_Stored data_
--

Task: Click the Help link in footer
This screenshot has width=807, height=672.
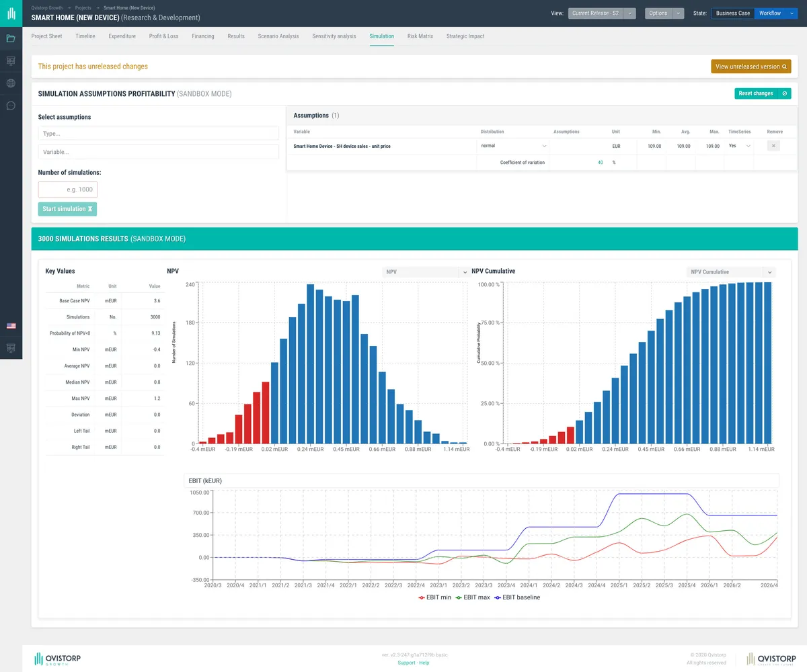Action: [x=424, y=663]
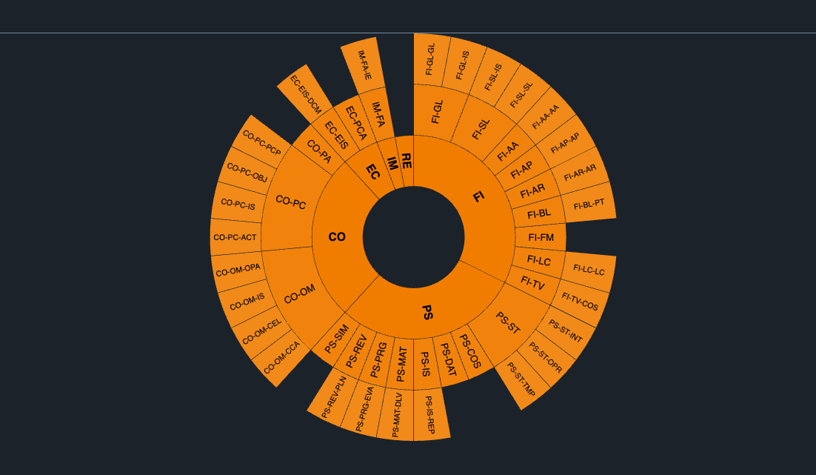The image size is (816, 475).
Task: Choose the outer FI-TV-COS segment
Action: click(x=580, y=302)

--

Please write out every record above exactly, but leave the pictures out.

_Response to the exercise_
Task: Click the Help link in footer
This screenshot has width=807, height=672.
Action: [x=424, y=663]
The image size is (816, 475).
Task: Choose the outer FI-TV-COS segment
Action: click(x=580, y=302)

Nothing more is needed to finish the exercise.